Set down all of the data that follows, keeping every character.

[Records shown — start]

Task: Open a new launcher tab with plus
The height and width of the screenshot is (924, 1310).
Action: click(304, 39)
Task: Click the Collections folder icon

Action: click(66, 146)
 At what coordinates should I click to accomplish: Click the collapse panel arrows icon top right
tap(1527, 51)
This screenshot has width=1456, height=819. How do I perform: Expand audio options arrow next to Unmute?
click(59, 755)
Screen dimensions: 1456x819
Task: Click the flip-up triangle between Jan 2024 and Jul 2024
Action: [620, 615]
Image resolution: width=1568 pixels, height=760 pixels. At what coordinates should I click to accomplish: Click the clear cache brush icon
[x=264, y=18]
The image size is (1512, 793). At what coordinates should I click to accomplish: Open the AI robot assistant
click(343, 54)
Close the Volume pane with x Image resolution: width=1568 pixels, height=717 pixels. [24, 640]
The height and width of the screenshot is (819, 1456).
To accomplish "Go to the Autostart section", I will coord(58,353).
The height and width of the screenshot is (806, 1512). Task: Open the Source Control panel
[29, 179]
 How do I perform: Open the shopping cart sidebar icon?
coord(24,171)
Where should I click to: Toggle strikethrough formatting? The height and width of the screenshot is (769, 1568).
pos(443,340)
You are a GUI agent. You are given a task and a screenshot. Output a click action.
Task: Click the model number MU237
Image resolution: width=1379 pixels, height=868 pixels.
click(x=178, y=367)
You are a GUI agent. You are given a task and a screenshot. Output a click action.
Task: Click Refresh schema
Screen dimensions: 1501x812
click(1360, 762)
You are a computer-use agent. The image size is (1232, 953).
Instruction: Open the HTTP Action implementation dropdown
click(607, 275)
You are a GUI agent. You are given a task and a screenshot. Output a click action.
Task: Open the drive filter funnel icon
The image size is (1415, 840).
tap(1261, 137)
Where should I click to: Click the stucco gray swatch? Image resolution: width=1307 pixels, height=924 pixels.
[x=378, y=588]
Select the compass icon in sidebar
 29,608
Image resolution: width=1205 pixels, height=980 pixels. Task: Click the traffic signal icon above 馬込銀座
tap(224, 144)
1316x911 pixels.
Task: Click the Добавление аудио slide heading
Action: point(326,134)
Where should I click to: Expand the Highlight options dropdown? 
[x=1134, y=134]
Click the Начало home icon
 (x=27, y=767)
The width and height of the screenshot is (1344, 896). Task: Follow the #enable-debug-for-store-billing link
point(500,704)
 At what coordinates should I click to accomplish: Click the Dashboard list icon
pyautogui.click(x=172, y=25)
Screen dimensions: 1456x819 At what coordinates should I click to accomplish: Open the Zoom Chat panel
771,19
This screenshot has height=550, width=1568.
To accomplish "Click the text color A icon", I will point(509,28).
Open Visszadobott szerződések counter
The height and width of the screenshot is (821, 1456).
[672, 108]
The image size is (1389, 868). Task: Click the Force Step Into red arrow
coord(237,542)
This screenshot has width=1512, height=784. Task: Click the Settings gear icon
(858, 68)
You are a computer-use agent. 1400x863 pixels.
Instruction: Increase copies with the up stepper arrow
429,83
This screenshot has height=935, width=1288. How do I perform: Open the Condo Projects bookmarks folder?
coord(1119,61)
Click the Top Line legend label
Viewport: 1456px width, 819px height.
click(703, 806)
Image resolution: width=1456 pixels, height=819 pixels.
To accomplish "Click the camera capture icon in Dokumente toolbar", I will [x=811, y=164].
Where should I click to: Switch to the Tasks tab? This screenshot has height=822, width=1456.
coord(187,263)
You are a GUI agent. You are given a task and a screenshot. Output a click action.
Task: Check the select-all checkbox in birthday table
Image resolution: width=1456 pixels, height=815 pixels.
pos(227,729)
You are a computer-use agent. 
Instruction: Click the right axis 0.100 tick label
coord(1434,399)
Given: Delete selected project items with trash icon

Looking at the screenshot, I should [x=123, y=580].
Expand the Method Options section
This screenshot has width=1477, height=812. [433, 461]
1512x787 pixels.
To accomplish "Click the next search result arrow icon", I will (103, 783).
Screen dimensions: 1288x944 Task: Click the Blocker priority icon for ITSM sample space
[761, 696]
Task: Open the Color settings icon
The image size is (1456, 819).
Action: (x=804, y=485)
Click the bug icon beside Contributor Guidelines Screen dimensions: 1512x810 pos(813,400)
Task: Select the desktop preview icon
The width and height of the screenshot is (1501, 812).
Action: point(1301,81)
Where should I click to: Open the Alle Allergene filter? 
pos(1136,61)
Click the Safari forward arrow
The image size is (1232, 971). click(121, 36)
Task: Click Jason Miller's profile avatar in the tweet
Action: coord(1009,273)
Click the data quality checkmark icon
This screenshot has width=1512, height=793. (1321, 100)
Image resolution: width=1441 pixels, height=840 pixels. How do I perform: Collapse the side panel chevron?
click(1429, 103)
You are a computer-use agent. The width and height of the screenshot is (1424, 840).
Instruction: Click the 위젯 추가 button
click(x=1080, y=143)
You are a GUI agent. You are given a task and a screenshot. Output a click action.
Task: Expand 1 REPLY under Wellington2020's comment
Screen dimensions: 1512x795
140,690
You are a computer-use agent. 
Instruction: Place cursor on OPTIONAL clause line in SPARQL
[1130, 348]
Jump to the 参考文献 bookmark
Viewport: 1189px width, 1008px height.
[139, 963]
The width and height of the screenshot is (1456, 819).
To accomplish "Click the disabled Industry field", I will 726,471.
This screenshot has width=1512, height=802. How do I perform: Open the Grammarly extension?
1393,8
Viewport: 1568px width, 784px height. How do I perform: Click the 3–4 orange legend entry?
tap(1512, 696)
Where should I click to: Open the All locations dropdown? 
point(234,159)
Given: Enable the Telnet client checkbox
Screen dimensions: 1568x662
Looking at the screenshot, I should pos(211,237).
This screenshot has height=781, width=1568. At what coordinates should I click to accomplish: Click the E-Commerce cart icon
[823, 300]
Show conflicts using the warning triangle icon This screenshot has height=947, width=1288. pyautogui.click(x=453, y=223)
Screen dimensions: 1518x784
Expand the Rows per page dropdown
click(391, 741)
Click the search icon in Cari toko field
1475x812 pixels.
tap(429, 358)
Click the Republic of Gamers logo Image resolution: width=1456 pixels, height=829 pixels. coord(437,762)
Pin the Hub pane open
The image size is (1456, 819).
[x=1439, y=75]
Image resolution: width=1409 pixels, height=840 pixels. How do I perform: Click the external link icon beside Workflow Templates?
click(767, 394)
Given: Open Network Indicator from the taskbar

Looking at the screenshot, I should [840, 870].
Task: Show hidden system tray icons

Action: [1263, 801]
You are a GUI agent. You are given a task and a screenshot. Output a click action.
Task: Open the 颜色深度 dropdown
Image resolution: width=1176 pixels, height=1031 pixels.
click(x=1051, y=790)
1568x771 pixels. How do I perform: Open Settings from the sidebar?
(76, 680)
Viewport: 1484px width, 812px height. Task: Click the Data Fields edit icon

[Records shown — finish]

- [Problem solution]:
Task: Open a new launcher tab with plus
The height and width of the screenshot is (924, 1310).
Action: click(304, 39)
Task: Click the Collections folder icon

Action: click(66, 146)
 At what coordinates should I click to accomplish: Click the collapse panel arrows icon top right
tap(1527, 51)
This screenshot has width=1456, height=819. How do I perform: Expand audio options arrow next to Unmute?
click(59, 755)
Screen dimensions: 1456x819
Task: Click the flip-up triangle between Jan 2024 and Jul 2024
Action: [620, 615]
Image resolution: width=1568 pixels, height=760 pixels. At what coordinates should I click to accomplish: Click the clear cache brush icon
[x=264, y=18]
The image size is (1512, 793). At what coordinates should I click to accomplish: Open the AI robot assistant
click(343, 54)
Close the Volume pane with x Image resolution: width=1568 pixels, height=717 pixels. [24, 640]
The height and width of the screenshot is (819, 1456).
To accomplish "Go to the Autostart section", I will coord(58,353).
The height and width of the screenshot is (806, 1512). Task: Open the Source Control panel
[29, 179]
 How do I perform: Open the shopping cart sidebar icon?
coord(24,171)
Where should I click to: Toggle strikethrough formatting? The height and width of the screenshot is (769, 1568).
pos(443,340)
You are a GUI agent. You are given a task and a screenshot. Output a click action.
Task: Click the model number MU237
Image resolution: width=1379 pixels, height=868 pixels.
click(x=178, y=367)
You are a GUI agent. You are given a task and a screenshot. Output a click action.
Task: Click Refresh schema
Screen dimensions: 1501x812
click(1360, 762)
You are a computer-use agent. The image size is (1232, 953).
Instruction: Open the HTTP Action implementation dropdown
click(607, 275)
You are a GUI agent. You are given a task and a screenshot. Output a click action.
Task: Open the drive filter funnel icon
The image size is (1415, 840).
tap(1261, 137)
Where should I click to: Click the stucco gray swatch? Image resolution: width=1307 pixels, height=924 pixels.
[x=378, y=588]
Select the compass icon in sidebar
 29,608
Image resolution: width=1205 pixels, height=980 pixels. Task: Click the traffic signal icon above 馬込銀座
tap(224, 144)
1316x911 pixels.
Task: Click the Добавление аудио slide heading
Action: point(326,134)
Where should I click to: Expand the Highlight options dropdown? 
[x=1134, y=134]
Click the Начало home icon
 (x=27, y=767)
The width and height of the screenshot is (1344, 896). Task: Follow the #enable-debug-for-store-billing link
point(500,704)
 At what coordinates should I click to accomplish: Click the Dashboard list icon
pyautogui.click(x=172, y=25)
Screen dimensions: 1456x819 At what coordinates should I click to accomplish: Open the Zoom Chat panel
771,19
This screenshot has height=550, width=1568.
To accomplish "Click the text color A icon", I will point(509,28).
Open Visszadobott szerződések counter
The height and width of the screenshot is (821, 1456).
[672, 108]
The image size is (1389, 868). Task: Click the Force Step Into red arrow
coord(237,542)
This screenshot has width=1512, height=784. Task: Click the Settings gear icon
(858, 68)
You are a computer-use agent. 1400x863 pixels.
Instruction: Increase copies with the up stepper arrow
429,83
This screenshot has height=935, width=1288. How do I perform: Open the Condo Projects bookmarks folder?
coord(1119,61)
Click the Top Line legend label
Viewport: 1456px width, 819px height.
click(703, 806)
Image resolution: width=1456 pixels, height=819 pixels.
To accomplish "Click the camera capture icon in Dokumente toolbar", I will [x=811, y=164].
Where should I click to: Switch to the Tasks tab? This screenshot has height=822, width=1456.
coord(187,263)
You are a GUI agent. You are given a task and a screenshot. Output a click action.
Task: Check the select-all checkbox in birthday table
Image resolution: width=1456 pixels, height=815 pixels.
pos(227,729)
You are a computer-use agent. 
Instruction: Click the right axis 0.100 tick label
coord(1434,399)
Given: Delete selected project items with trash icon

Looking at the screenshot, I should [x=123, y=580].
Expand the Method Options section
This screenshot has width=1477, height=812. [433, 461]
1512x787 pixels.
To accomplish "Click the next search result arrow icon", I will (103, 783).
Screen dimensions: 1288x944 Task: Click the Blocker priority icon for ITSM sample space
[761, 696]
Task: Open the Color settings icon
The image size is (1456, 819).
Action: (x=804, y=485)
Click the bug icon beside Contributor Guidelines Screen dimensions: 1512x810 pos(813,400)
Task: Select the desktop preview icon
The width and height of the screenshot is (1501, 812).
Action: point(1301,81)
Where should I click to: Open the Alle Allergene filter? 
pos(1136,61)
Click the Safari forward arrow
The image size is (1232, 971). click(121, 36)
Task: Click Jason Miller's profile avatar in the tweet
Action: coord(1009,273)
Click the data quality checkmark icon
This screenshot has width=1512, height=793. (1321, 100)
Image resolution: width=1441 pixels, height=840 pixels. How do I perform: Collapse the side panel chevron?
click(1429, 103)
You are a computer-use agent. The width and height of the screenshot is (1424, 840).
Instruction: Click the 위젯 추가 button
click(x=1080, y=143)
You are a GUI agent. You are given a task and a screenshot. Output a click action.
Task: Expand 1 REPLY under Wellington2020's comment
Screen dimensions: 1512x795
140,690
You are a computer-use agent. 
Instruction: Place cursor on OPTIONAL clause line in SPARQL
[1130, 348]
Jump to the 参考文献 bookmark
Viewport: 1189px width, 1008px height.
[139, 963]
The width and height of the screenshot is (1456, 819).
To accomplish "Click the disabled Industry field", I will 726,471.
This screenshot has width=1512, height=802. How do I perform: Open the Grammarly extension?
1393,8
Viewport: 1568px width, 784px height. How do I perform: Click the 3–4 orange legend entry?
tap(1512, 696)
Where should I click to: Open the All locations dropdown? 
point(234,159)
Given: Enable the Telnet client checkbox
Screen dimensions: 1568x662
Looking at the screenshot, I should pos(211,237).
This screenshot has height=781, width=1568. At what coordinates should I click to accomplish: Click the E-Commerce cart icon
[823, 300]
Show conflicts using the warning triangle icon This screenshot has height=947, width=1288. pyautogui.click(x=453, y=223)
Screen dimensions: 1518x784
Expand the Rows per page dropdown
click(391, 741)
Click the search icon in Cari toko field
1475x812 pixels.
tap(429, 358)
Click the Republic of Gamers logo Image resolution: width=1456 pixels, height=829 pixels. coord(437,762)
Pin the Hub pane open
The image size is (1456, 819).
[x=1439, y=75]
Image resolution: width=1409 pixels, height=840 pixels. How do I perform: Click the external link icon beside Workflow Templates?
click(767, 394)
Given: Open Network Indicator from the taskbar

Looking at the screenshot, I should [840, 870].
Task: Show hidden system tray icons

Action: [1263, 801]
You are a GUI agent. You are given a task and a screenshot. Output a click action.
Task: Open the 颜色深度 dropdown
Image resolution: width=1176 pixels, height=1031 pixels.
click(x=1051, y=790)
1568x771 pixels. How do I perform: Open Settings from the sidebar?
(76, 680)
Viewport: 1484px width, 812px height. Task: Click the Data Fields edit icon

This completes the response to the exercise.